Vio una caldeada y luminosa habitación, estantes con libros iban del suelo al techo a lo largo de las paredes, al centro de la estancia un extraño mueble, parecido a una mesa aunque mucho más alto y ciertamente deforme, negro como una noche sin luna ni estrellas, ante el mismo se sentaban dos personas.

Un hombre de cabello grisáceo y rostro surcado de profundas arrugas se empeñaba en apoyar las manos sobre un costado del raro mueble ante la atenta mirada de una niña, para Damián lo maravilloso fue que esos movimientos producían sonidos, del interior de la extraña mesa surgía una hermosa música.

Se quedo parado junto a la ventana y se olvido del frío, de las rosas, del dolor de las espinas, se olvido de todo y se dejo arrastrar ahí donde la música quisiera llevarlo, cerró los ojos y así los mantuvo mientras una melodía solemne y triste se elevaba poco a poco.

Los abrió al cesar la música y fue entonces cuando su mirada se encontró con la de la niña que lo miraba fijamente y con una mano extendida lo señalaba, antes que el maestro reparara en tan acusador gesto Damián se apresuro a darse a la fuga, apenas necesito inclinarse para recoger del suelo el abandonado ramo con el cual tendría que conformarse una vez dejada pasar la oportunidad de cortar rosas frescas.

Corre y mas que correr casi se podría decir que vuela, se siente radiante a pesar de todo, gracias a la música, gracias a un ramo de rosas casi marchitas... una sonrisa le llena el rostro, y hasta podría decirse que se puede ser feliz teniendo tan poco, o que al menos hay quienes se las arreglan para serlo...

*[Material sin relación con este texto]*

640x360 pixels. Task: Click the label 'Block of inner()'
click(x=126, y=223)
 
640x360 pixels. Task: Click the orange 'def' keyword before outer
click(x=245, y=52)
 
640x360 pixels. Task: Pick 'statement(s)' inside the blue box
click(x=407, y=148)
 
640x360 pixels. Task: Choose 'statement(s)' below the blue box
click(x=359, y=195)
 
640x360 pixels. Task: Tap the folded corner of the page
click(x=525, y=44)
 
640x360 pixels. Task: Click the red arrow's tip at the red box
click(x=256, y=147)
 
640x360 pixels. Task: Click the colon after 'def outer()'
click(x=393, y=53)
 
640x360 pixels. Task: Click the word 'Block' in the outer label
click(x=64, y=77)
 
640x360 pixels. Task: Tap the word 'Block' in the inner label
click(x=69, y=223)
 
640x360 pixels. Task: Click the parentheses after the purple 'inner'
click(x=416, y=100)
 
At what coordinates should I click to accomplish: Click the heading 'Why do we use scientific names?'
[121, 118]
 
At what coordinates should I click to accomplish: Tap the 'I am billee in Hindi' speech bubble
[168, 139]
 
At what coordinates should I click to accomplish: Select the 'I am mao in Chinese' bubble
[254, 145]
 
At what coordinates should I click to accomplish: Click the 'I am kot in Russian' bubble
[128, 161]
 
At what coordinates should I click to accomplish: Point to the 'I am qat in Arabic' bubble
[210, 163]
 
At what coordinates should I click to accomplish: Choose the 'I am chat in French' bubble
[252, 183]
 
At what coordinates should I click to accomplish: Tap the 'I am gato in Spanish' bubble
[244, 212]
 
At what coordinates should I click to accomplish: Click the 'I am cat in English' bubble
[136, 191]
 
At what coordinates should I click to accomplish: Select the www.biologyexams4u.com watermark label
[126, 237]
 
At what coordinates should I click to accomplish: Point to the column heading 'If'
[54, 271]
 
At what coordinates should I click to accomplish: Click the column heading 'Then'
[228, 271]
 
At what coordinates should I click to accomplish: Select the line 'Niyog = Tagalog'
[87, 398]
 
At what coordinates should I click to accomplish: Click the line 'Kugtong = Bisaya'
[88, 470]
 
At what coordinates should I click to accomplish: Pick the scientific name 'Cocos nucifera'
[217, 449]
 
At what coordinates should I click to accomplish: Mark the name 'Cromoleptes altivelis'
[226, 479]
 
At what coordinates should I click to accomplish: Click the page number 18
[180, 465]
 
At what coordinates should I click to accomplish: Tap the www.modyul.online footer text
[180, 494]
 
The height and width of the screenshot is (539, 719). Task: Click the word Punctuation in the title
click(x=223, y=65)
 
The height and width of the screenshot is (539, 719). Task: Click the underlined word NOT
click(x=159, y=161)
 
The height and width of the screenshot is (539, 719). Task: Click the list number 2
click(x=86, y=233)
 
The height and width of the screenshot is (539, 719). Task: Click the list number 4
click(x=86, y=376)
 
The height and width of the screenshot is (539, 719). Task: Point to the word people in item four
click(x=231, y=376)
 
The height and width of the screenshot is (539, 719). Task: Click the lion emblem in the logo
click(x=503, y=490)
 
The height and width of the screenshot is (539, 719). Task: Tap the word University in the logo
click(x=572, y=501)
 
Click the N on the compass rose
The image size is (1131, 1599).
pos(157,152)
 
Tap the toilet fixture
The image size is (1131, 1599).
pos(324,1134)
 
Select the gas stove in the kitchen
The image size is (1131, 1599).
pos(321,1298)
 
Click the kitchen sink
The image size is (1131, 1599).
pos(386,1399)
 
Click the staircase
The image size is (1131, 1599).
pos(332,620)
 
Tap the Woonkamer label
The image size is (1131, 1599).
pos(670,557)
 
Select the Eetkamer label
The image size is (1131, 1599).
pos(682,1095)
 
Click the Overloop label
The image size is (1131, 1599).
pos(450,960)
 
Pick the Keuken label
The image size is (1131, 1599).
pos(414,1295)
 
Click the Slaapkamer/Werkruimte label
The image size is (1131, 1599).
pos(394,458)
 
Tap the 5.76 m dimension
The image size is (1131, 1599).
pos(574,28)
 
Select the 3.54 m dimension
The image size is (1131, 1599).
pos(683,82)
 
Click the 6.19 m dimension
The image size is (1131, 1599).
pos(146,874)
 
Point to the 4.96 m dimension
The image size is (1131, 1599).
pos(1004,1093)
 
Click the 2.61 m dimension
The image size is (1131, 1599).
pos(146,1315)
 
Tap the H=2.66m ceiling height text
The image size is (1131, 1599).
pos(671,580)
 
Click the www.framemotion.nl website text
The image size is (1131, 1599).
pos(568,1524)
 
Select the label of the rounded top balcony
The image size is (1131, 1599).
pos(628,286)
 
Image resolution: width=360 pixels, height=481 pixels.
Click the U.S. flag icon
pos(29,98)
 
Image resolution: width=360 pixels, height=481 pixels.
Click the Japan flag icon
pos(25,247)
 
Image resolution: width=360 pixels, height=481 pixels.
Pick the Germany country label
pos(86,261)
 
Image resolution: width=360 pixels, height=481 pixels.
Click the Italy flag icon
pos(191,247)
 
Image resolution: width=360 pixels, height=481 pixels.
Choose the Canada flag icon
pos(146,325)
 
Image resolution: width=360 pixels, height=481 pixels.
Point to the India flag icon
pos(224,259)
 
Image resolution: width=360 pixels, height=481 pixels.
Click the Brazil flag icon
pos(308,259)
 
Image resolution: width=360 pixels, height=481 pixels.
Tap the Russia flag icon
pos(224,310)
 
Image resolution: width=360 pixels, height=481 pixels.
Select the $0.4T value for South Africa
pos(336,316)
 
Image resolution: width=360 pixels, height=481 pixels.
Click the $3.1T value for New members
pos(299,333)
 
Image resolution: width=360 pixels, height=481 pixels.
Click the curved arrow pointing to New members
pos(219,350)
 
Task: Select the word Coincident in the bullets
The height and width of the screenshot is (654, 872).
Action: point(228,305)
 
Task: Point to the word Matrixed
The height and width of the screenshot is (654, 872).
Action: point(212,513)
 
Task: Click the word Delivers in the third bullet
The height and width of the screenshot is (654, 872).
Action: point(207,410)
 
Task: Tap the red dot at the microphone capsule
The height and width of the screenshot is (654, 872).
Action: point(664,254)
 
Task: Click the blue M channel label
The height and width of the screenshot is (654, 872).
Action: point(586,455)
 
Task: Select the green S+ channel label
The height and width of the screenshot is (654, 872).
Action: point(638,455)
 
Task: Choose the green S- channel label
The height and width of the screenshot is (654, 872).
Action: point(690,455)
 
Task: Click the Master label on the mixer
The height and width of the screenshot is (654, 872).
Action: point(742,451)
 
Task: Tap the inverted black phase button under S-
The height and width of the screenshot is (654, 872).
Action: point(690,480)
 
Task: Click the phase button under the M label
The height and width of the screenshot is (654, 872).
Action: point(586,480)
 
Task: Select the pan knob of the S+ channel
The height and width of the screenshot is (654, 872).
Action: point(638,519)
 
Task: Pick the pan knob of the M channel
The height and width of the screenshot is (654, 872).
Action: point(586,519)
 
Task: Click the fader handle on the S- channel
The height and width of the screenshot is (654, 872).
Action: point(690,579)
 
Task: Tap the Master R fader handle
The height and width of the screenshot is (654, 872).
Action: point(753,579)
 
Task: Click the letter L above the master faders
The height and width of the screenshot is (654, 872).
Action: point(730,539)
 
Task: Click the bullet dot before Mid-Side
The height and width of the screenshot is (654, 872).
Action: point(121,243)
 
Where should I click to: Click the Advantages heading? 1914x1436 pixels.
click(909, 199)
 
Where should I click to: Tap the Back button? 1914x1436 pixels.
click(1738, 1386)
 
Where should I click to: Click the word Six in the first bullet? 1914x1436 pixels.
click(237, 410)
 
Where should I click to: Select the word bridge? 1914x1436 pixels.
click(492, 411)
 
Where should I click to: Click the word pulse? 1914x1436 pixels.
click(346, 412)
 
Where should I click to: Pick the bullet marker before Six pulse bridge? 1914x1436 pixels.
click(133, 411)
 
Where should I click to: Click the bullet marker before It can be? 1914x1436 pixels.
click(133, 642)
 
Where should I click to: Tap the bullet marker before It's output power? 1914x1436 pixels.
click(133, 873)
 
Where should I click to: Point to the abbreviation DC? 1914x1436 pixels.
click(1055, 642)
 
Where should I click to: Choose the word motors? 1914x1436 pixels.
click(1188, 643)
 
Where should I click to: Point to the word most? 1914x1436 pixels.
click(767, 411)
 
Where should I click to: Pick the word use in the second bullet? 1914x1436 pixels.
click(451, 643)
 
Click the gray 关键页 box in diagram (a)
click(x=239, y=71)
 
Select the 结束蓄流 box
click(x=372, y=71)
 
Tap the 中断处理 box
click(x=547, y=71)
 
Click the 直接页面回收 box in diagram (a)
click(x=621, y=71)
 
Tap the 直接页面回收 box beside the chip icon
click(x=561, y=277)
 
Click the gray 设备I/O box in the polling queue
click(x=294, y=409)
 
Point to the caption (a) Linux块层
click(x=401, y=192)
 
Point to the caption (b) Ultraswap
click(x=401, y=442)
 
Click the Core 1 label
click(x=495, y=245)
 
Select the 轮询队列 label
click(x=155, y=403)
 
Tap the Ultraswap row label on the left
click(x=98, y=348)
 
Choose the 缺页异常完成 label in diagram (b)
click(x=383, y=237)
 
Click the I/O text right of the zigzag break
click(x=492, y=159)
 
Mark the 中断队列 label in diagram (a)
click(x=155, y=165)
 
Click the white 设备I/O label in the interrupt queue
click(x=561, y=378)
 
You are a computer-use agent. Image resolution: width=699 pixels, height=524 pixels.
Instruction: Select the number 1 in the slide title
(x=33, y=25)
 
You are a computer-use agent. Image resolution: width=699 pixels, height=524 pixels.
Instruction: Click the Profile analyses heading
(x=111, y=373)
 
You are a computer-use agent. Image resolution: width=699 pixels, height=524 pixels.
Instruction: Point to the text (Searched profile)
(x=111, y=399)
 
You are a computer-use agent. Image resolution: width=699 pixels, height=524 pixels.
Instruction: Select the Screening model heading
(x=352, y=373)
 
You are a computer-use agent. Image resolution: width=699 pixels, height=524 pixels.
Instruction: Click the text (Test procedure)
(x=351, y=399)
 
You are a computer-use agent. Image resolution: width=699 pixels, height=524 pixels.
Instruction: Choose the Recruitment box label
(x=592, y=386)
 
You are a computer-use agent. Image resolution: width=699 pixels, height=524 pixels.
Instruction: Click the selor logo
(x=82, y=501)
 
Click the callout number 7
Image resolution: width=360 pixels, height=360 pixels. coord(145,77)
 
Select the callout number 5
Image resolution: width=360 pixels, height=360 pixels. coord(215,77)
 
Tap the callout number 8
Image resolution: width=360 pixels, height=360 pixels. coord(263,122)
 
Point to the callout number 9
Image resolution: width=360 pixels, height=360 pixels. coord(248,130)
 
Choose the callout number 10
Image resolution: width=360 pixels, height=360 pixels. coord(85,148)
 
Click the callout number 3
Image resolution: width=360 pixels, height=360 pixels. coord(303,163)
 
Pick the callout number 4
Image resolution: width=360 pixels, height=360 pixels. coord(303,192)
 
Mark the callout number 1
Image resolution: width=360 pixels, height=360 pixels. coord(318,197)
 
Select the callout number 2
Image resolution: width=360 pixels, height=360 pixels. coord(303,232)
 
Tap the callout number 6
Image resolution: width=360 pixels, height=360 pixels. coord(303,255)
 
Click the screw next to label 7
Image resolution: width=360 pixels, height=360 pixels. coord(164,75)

Aparto de un puntapié la oxidada cancela, recorrió como una exhalación el pequeño sendero que llevaba hasta la puerta y se apresuró a entrar, apenas cerrada la puerta tras de sí, aún dentro sentía frío, miro hacia la chimenea y comprobó que los últimos leños habían terminado por consumirse, removió el hogar con una vara con la esperanza de avivar alguna brasa, de reanimar algún rescoldo, pero le fue imposible, se encogió de hombros, lo solucionaría después, podían soportar un poco de frío, corrió a la cocina para buscar entre los enseres lo más cercano que pudiera existir a un jarrón, cuando encontró uno, lo lleno de agua hasta los bordes, deposito las flores y subió las escaleras.

Aún estaría dormida... su salud había empeorado últimamente y los accesos de tos eran cada vez más frecuentes, al menos las rosas traerían una sonrisa a su rostro, siempre le habían gustado más que nada, se acerco silenciosamente a la cama y deposito un beso en su frente para despertarla.

La frialdad de la piel rompió la calidez del beso... y ella no desperto, ya no lo haría.

El jarrón se le cayó de las manos e hizo un ruido seco al estrellarse y romperse contra el suelo.

Después de eso solo quedo el latido de su corazón, el de sus sollozos, el del viento furioso que había empezado a soplar fuera de la casa y golpeaba contra la piedra la cancela, una y otra vez.

Una melodía triste y solemne, se elevaba poco a poco.